From self- +‎ interruption or self-interrupt +‎ -ion.

Noun[edit]

self-interruption (plural self-interruptions)

  1. The act of self-interrupting.
    • 2017, Ladislav Timulak, James McElvaney, Transforming Generalized Anxiety: An emotion-focused approach, Taylor & Francis, page 123:
      Self-interruption often shows in the form of various tensions through which clients attempt to limit potential felt-upset. They are literally tensing to brace themselves for the impact of the feared trigger or upsetting experience.
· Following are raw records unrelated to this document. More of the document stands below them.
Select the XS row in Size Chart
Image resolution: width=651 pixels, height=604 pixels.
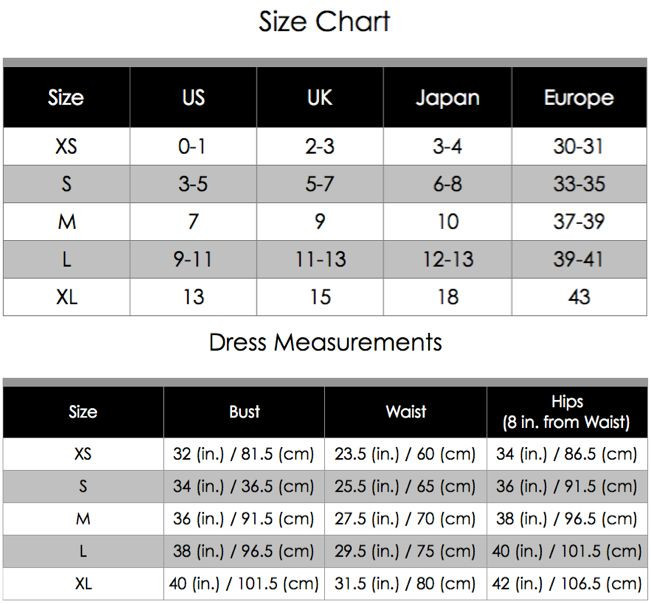click(x=325, y=147)
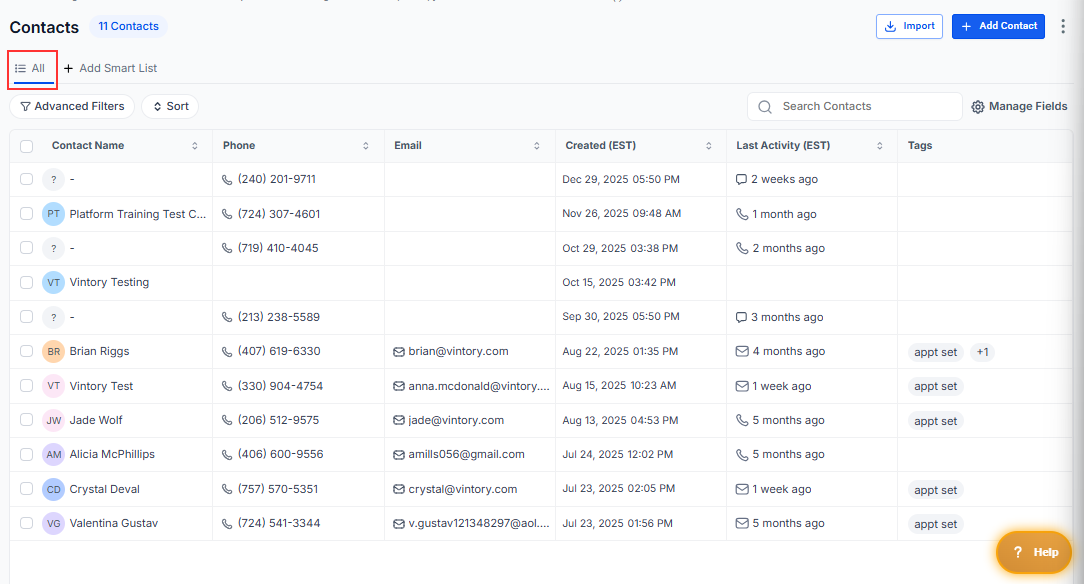1084x584 pixels.
Task: Switch to the All contacts tab
Action: pyautogui.click(x=31, y=69)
Sometimes self-interruption appears in the context of other tasks, particularly empty chair tasks, in which clients engage in a dialogue with an imagined, significant other and are unable to stay with, or express, a particular experience out of the fear of the experience or the other’s imagined response.
    • 2022, Michael M. Wagoner, Interruptions in Early Modern English Drama, Bloomsbury Publishing, page 76:
      What emotional self-interruptions do through affective means, manipulative self-interruptions achieve through suggesting missing logical connections whether accurate or fallacious.
    • 2022, Gloria Mark, Multitasking in the Digital Age, Springer International Publishing, page 121:
      A further interesting point was that when an individual experiences an external interruption in the preceding hours they significantly increase their chances of initiating a self-interruption in the subsequent hour.
    • 2024, Dr Faye Begeti, The Phone Fix: The Brain-Focused Guide to Building Healthy Digital Habits and Breaking Bad Ones, Bloomsbury Publishing, page 181:
      When trying to do focused work, studies show that self-interruptions occur at nearly the same frequency as external interruptions, except that we are less aware of them - a sign that we are acting on autopilot.